Le premier avion assurant la liaison, affrété par la compagnie hongroise Malév, a atterri à l’aéroport international de Belgrade à 14h15 (heure locale), quarante-cinq petites minutes seulement après avoir décollé de Budapest. La compagnie a officiellement annoncée que les trois-quarts des billets quotidiens mis en vente pour le mois de décembre, au prix de départ de 99 euros, ont déjà été réservés. Plusieurs compagnies aériennes concurrentes ont d’ores et déjà emboitées le pas de la compagnie hongroise, qui assurera la liaison, et étudient la desserte de la capitale serbe. Un marché qui s’avèrera probablement très juteux, tant les possibilités de voyage des Serbes ont été entravées par une politique de visa très restrictive.
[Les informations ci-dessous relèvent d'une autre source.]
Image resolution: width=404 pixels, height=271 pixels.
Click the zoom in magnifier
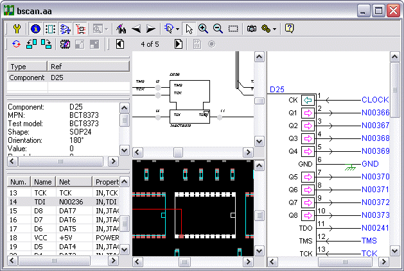click(203, 29)
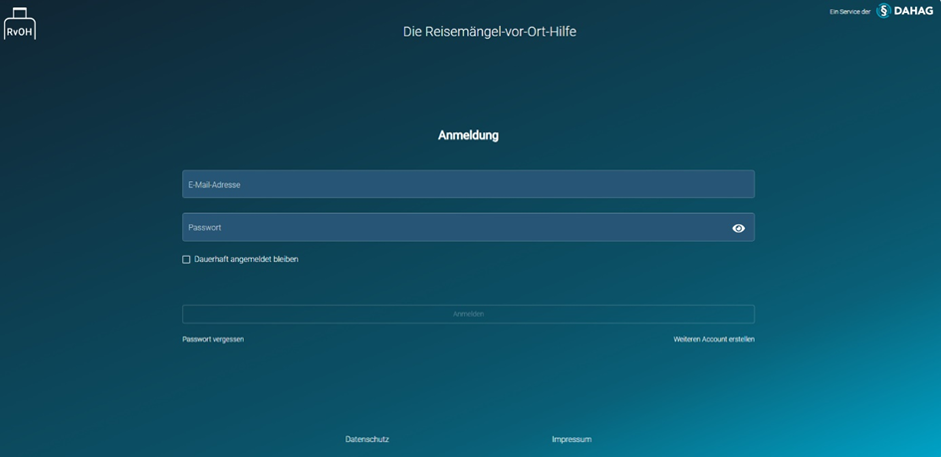Click the Anmeldung heading
Screen dimensions: 941x457
point(468,135)
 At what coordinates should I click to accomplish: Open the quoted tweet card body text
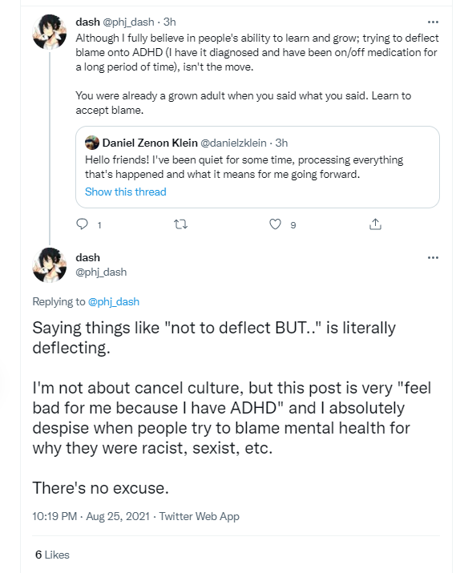(244, 167)
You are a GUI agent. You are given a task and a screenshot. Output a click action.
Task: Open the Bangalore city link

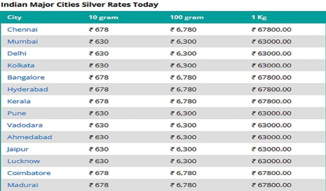(26, 77)
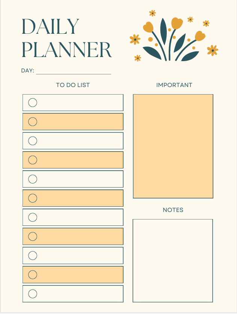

Seuls 300 kilomètres séparent les deux capitales et pourtant elles n’étaient plus connectées par voie aérienne depuis 1992, année où les premières sanctions internationales sont tombées contre le régime de Belgrade pour le punir de sa « politique balkanique », en Croatie et en Bosnie. Depuis cette date, les seuls moyens de rallier les deux capitales étaient de faire le trajet en voiture ou de prendre un train pendant près de huit heures.
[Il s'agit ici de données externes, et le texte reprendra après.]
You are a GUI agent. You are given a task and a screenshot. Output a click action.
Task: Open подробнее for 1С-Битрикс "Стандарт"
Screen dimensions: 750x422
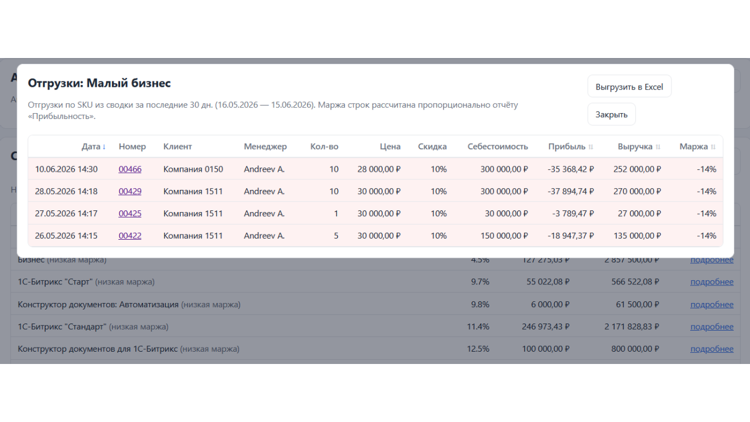tap(712, 326)
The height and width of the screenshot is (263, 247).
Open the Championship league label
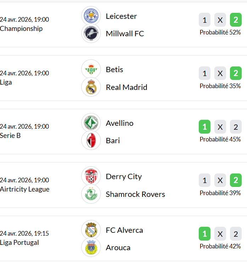[21, 29]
Les citoyens serbes enfin bienvenus en UE

Ce samedi, le 19 décembre, marquera en effet un jour important pour les Serbes, les Monténégrins et les Macédoniens, car ils pourront désormais se rendre dans l’Union européenne sans visa. La Serbie plaidait depuis plusieurs années pour la levée de ce régime, mais sa coopération jugée insuffisante avec le Tribunal Pénal International pour l’Ex-Yougoslavie entrainait chaque fois un véto européen. La Hongrie soutenant activement le processus d’intégration de ses voisins du Sud, le Ministère hongrois des affaires étrangères s’est félicité, conjointement avec son homologue serbe, de cette levée des restrictions, qu’il considère comme un succès de la diplomatie hongroise. Les ministres des affaires étrangères serbe et hongrois marqueront d’ailleurs l’évènement ensemble, samedi au passage frontalier hungaro-serbe de Röszke.
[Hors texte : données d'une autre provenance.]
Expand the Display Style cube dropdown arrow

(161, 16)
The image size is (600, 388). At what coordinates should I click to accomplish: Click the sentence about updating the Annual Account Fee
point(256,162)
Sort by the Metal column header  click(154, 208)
A quand la Serbie dans l’Union ?

Les piètres résultats obtenus par la Bulgarie et la Roumanie depuis leur entrée dans l’Union européenne le 1er janvier 2007, en matière de lutte contre la corruption notamment, ainsi que la méfiance populaire grandissante vis-à-vis de Bruxelles, ne plaident pas en faveur d’une intégration rapide de la Serbie. Les Etats des Balkans ne peuvent plus espérer bénéficier d’une intégration « au rabais », comme ce fut le cas pour ces deux pays. Dans un article paru le 16 décembre dernier dans le journal La Croix,  Piotr Kaczynski, un chercheur à Bruxelles (Ceps), a fort bien résumé les enjeux de l’intégration européenne des Balkans : « Ajouter 20 millions d’habitants à une Union de 500 millions ne changera rien au cours de la construction européenne. C’est crucial pour les Balkans. Pour l’Europe de l’Ouest, l’enjeu est de s’épargner des ennuis. » La Croatie pourrait entrer, elle, dès le 1er janvier 2012.

Un commentaire

  1. Marrant, j’ai déja pris deux fois un Budapest-Podgorica (1H) avec Malev… ça peut se combiner avec un Podgorica-Belgrade (40 min), et ça remplace avantageusement le train (que j’ai déja pris aussi et qui n’est pas follement confortable!)